Author: William H. Helfand
Publisher: American Institute of the History of Pharmacy (for the Philadelphia Museum of Art)
Year Published: 1995
Price: $15.95 ($9.50 for members)
Information about the “Potions, Pills, & Purges” Exhibition at the Philadelphia Museum of Art.
In contrast to many of their colleagues in the health professions, pharmacists are tied to the place of their practice. Physicians and nurses exercise their expertise in offices, hospitals, and patients’ homes, and dentists have been known, in the past, to operate in the open air. But the pharmacist depends on the ingredients, often bulky, that go into the prescriptions dispensed, and thus premises become necessary, whether in hospitals or in shops.
The prints, drawings, and posters in this exhibition show this clearly. Other than the occasional French print where the pharmacist displays his alarmingly large clyster, or enema syringe, ready to be used in the home of a patient, representations of pharmacists normally locate them inside of immediately outside the pharmacy itself. Despite this limitation, however, the images of the profession that artists have been producing since the fifteenth century show considerable variety, ranging from reverential portraits to satirical barbds.
Although there have been a number of exhibitions on medical themes in recent years, few have been devoted to the narrow focus represented in this exhibition. The Ars Medica Collection of the Philadelphia Museum of Art, with its extensive holdings, provides an incomparable resource to consider individual specialties in the health professions as well as specific procedures or diseases.
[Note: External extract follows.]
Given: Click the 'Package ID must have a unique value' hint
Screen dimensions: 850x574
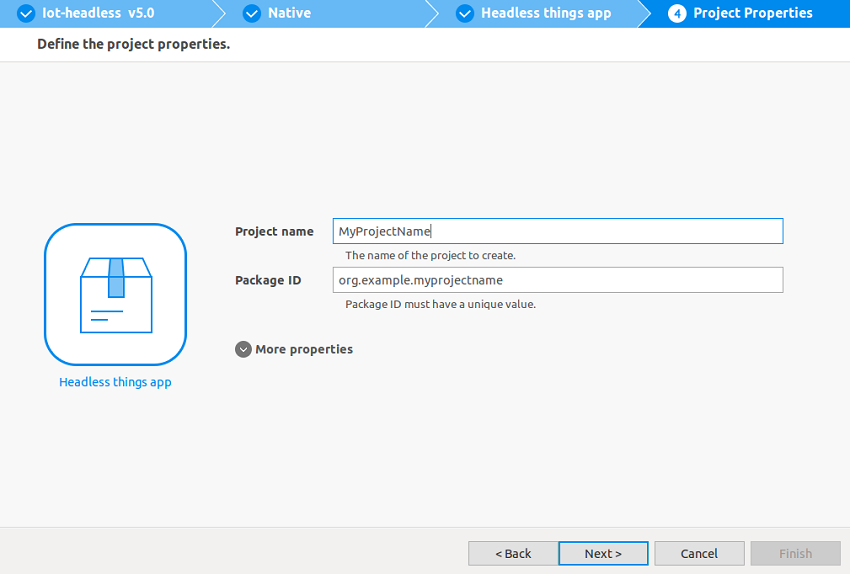Looking at the screenshot, I should click(440, 304).
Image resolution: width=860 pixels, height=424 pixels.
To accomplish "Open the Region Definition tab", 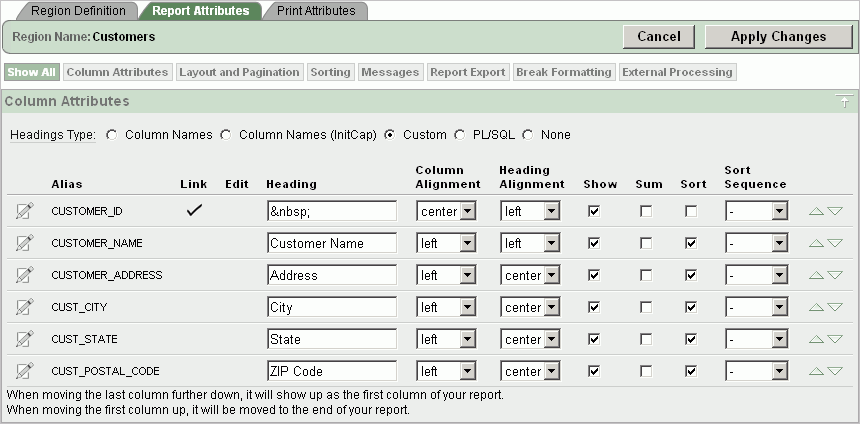I will 78,11.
Stimulated by an initial grant in 1949 from Smith, Kline & French, then a Philadelphia pharmaceutical firm and now the international company SmithKline Beecham, and supported by additional grants and gifts from commercial firms and private donors, the Ars Medica Collection has grown to encompass more than twenty-five hundred prints, drawings, photographs, posters, and graphic ephemera on medical subjects. These range from woodcuts and engravings dating from the Renaissance to contemporary collages and photographs. Not surprisingly, many of these images concern the practice of pharmacy and the manufacture of medicines, and it is from these that this exhibition has been drawn.
In addition to its extensive history as a center for medical education and pharmaceutical manufacturing, Philadelphia has still another milestone to celebrate in 1996. The Philadelphia College of Pharmacy and Science began offering courses in pharmacy in 1821, and next year will celebrate its 175th anniversary, making it the oldest continuously operating educational institution of its type in the world. This exhibition commemorates this historic occasion.